### Problem to work on
Your answer must hold only the lines below from the line containing "Viewport: 500px width, 500px height." through the line containing "Enable Show Share", each reproduced exactly.

### Working data
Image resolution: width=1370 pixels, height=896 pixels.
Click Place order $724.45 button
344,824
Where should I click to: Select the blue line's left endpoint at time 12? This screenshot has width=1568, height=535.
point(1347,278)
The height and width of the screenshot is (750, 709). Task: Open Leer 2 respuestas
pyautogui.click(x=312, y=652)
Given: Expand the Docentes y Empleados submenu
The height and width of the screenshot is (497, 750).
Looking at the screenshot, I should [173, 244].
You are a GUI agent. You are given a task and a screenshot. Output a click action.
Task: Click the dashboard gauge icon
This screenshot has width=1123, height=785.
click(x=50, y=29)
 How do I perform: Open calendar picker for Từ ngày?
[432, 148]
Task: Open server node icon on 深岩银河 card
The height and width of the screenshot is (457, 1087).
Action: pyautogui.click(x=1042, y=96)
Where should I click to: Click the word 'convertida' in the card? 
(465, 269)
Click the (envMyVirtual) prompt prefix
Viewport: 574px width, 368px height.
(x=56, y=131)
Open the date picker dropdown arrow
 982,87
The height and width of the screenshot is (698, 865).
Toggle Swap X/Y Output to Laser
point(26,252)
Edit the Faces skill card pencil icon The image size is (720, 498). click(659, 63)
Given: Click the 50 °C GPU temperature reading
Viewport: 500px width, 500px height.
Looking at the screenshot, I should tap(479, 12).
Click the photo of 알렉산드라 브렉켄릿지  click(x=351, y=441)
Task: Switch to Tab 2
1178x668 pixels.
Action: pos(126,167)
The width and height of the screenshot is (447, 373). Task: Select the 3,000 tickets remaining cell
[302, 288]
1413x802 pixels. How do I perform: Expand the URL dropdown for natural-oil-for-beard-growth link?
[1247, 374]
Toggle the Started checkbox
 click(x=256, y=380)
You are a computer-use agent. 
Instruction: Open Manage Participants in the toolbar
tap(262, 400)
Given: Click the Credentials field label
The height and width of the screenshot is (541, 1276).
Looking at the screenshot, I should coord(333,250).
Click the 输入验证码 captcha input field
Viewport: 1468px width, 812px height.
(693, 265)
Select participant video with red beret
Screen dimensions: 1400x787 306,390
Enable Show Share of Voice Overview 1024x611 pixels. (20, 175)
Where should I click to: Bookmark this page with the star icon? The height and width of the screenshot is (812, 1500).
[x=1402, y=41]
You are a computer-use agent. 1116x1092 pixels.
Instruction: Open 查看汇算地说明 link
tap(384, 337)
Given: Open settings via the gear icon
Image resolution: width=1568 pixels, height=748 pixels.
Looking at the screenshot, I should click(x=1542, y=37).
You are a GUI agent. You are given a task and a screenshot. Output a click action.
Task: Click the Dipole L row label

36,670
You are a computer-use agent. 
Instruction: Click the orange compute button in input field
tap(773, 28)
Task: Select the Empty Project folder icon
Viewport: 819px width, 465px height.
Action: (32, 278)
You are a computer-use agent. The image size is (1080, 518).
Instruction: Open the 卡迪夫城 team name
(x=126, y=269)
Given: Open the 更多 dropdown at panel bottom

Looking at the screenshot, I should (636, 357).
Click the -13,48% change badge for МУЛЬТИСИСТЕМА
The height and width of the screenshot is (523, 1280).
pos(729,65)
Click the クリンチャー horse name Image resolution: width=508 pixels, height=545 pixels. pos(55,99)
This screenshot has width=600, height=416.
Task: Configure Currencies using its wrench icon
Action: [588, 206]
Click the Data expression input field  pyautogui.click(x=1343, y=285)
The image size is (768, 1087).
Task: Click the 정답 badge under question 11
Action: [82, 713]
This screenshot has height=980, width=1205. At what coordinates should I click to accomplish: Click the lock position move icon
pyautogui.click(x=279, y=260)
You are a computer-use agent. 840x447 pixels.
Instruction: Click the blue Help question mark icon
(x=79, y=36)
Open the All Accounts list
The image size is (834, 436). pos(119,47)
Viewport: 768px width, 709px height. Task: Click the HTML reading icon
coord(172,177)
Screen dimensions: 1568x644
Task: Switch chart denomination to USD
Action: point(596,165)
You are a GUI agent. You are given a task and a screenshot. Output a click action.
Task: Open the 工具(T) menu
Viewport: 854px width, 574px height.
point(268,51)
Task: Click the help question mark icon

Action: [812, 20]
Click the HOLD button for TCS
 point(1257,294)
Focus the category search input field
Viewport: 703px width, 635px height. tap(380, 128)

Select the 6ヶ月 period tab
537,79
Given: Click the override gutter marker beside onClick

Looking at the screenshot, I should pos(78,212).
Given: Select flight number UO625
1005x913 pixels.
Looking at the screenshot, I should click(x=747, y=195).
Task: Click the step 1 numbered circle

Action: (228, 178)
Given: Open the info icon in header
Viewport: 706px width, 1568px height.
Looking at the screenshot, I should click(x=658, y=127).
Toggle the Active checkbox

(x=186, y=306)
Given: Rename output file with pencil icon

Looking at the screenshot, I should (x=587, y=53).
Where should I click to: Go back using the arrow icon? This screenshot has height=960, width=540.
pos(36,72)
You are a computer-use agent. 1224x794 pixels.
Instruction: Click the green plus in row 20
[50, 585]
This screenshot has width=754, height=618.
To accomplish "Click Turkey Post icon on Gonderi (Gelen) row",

### Solution to this task
Viewport: 500px width, 500px height.
Looking at the screenshot, I should tap(479, 12).
Click the photo of 알렉산드라 브렉켄릿지  click(x=351, y=441)
Task: Switch to Tab 2
1178x668 pixels.
Action: pos(126,167)
The width and height of the screenshot is (447, 373). Task: Select the 3,000 tickets remaining cell
[302, 288]
1413x802 pixels. How do I perform: Expand the URL dropdown for natural-oil-for-beard-growth link?
[1247, 374]
Toggle the Started checkbox
 click(x=256, y=380)
You are a computer-use agent. 
Instruction: Open Manage Participants in the toolbar
tap(262, 400)
Given: Click the Credentials field label
The height and width of the screenshot is (541, 1276).
Looking at the screenshot, I should coord(333,250).
Click the 输入验证码 captcha input field
Viewport: 1468px width, 812px height.
(693, 265)
Select participant video with red beret
Screen dimensions: 1400x787 306,390
Enable Show Share of Voice Overview 1024x611 pixels. (20, 175)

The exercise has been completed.